U.S. Policy Response:
- With the U.S. Congress now back in session and starting to work on a new economic support bill to repair the damage from the virus crisis, President Trump and Republican leaders met yesterday to hash out their initial negotiating position. Treasury Secretary Mnuchin said the White House favors a new package of $1 trillion in supplemental aid. However, he said the administration does not want to see enhanced unemployment benefits continue at their current level of $600 per week. Senate Republicans are expected to formally release their proposed bill later this week.
Financial Market Response:
- Despite the good news on a potential vaccine and a slowing in U.S. infections, which might be assumed to take the wind out of safe-haven precious metals, gold and silver prices continue to trend upward, with silver hitting a multi-year high yesterday. Our research shows precious metals tend to move along with the gross size of the federal budget deficit, so today’s loose monetary and fiscal policy are likely to keep pushing gold and silver higher for the foreseeable future.

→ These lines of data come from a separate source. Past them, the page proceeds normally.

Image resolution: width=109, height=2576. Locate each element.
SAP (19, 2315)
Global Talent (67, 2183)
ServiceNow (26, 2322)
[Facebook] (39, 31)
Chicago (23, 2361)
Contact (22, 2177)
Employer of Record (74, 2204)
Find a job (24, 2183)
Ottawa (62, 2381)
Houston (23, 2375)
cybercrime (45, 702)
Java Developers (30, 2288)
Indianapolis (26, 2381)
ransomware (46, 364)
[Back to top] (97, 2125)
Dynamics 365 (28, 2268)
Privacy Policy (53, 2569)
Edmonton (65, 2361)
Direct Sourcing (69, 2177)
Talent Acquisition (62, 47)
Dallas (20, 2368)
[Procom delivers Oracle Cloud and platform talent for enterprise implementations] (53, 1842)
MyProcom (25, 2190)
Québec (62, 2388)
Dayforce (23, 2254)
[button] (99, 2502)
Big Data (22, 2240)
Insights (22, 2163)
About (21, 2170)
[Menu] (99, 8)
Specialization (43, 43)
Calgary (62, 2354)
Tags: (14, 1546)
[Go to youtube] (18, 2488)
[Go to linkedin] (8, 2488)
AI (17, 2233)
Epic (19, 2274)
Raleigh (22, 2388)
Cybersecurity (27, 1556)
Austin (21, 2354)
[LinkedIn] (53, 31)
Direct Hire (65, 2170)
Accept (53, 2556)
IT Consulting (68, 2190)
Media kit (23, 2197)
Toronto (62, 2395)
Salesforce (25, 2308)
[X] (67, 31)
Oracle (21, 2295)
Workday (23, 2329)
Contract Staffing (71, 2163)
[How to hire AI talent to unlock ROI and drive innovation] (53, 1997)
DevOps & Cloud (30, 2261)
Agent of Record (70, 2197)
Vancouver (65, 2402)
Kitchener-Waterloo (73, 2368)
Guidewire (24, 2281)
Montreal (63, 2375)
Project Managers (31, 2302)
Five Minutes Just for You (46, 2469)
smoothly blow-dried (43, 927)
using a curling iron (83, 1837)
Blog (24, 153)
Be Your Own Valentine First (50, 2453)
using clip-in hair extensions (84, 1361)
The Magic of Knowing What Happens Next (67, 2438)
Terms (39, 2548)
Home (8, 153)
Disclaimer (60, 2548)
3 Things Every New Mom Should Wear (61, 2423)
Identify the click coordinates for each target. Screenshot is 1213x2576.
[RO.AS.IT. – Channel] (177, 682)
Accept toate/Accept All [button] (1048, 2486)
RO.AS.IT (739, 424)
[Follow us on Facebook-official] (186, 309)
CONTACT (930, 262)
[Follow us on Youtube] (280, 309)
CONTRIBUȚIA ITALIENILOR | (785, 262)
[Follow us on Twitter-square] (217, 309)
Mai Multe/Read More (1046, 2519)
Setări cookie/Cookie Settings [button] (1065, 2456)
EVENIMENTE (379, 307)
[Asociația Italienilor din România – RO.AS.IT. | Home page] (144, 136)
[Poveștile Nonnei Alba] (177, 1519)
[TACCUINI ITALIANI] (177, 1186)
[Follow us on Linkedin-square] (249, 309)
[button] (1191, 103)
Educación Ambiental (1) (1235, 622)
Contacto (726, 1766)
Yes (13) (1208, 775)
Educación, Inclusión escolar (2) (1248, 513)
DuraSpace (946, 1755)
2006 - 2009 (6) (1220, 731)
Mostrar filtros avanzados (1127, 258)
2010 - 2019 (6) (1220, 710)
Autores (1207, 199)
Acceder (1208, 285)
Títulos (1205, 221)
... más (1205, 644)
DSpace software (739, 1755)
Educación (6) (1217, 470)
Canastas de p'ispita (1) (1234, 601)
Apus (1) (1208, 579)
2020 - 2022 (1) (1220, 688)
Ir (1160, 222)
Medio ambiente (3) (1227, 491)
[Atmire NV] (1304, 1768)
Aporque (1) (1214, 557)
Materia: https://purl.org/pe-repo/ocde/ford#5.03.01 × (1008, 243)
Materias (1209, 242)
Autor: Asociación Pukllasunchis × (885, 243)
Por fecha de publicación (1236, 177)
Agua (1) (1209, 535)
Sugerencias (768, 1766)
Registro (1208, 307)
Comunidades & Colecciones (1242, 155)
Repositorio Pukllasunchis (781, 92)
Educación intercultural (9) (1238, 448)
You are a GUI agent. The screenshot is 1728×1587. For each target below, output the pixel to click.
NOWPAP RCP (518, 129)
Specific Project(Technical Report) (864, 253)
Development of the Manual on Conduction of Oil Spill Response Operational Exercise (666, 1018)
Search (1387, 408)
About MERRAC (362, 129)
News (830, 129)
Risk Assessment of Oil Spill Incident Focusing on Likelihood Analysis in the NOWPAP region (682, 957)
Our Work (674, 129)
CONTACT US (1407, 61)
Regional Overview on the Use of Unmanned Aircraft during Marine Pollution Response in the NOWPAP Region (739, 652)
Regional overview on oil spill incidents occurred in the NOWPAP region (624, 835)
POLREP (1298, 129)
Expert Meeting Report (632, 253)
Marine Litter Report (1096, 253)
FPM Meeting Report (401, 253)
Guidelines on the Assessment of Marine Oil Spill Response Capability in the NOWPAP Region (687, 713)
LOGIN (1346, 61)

United Kingdom-Russia: A long-awaited parliamentary report into Russian interference in British politics has concluded that Moscow’s influence is “the new normal,” with senior figures linked to the Kremlin enjoying access to top business and political leaders.
Russia: To diffuse the massive anti-government protests that have broken out in Russia’s far eastern region of Khabarovsk after the arrest of its popular governor, President Putin has chosen a politician from Russia’s tightly controlled “systemic opposition” to take over the position. The new governor will be Mikhail Degtyarev, a 39-year-old lawmaker from the nationalist Liberal Democratic Party.
Egypt-Turkey: The Egyptian parliament has approved deploying troops to Libya in order to prevent the UN-recognized Government of National Accord from advancing eastward and capturing the strategic port of Sirte, a gateway to Libya’s oil installations. Such a deployment would raise the stakes in Libya’s proxy civil war by increasing the potential for direct clashes between Egypt and Turkey.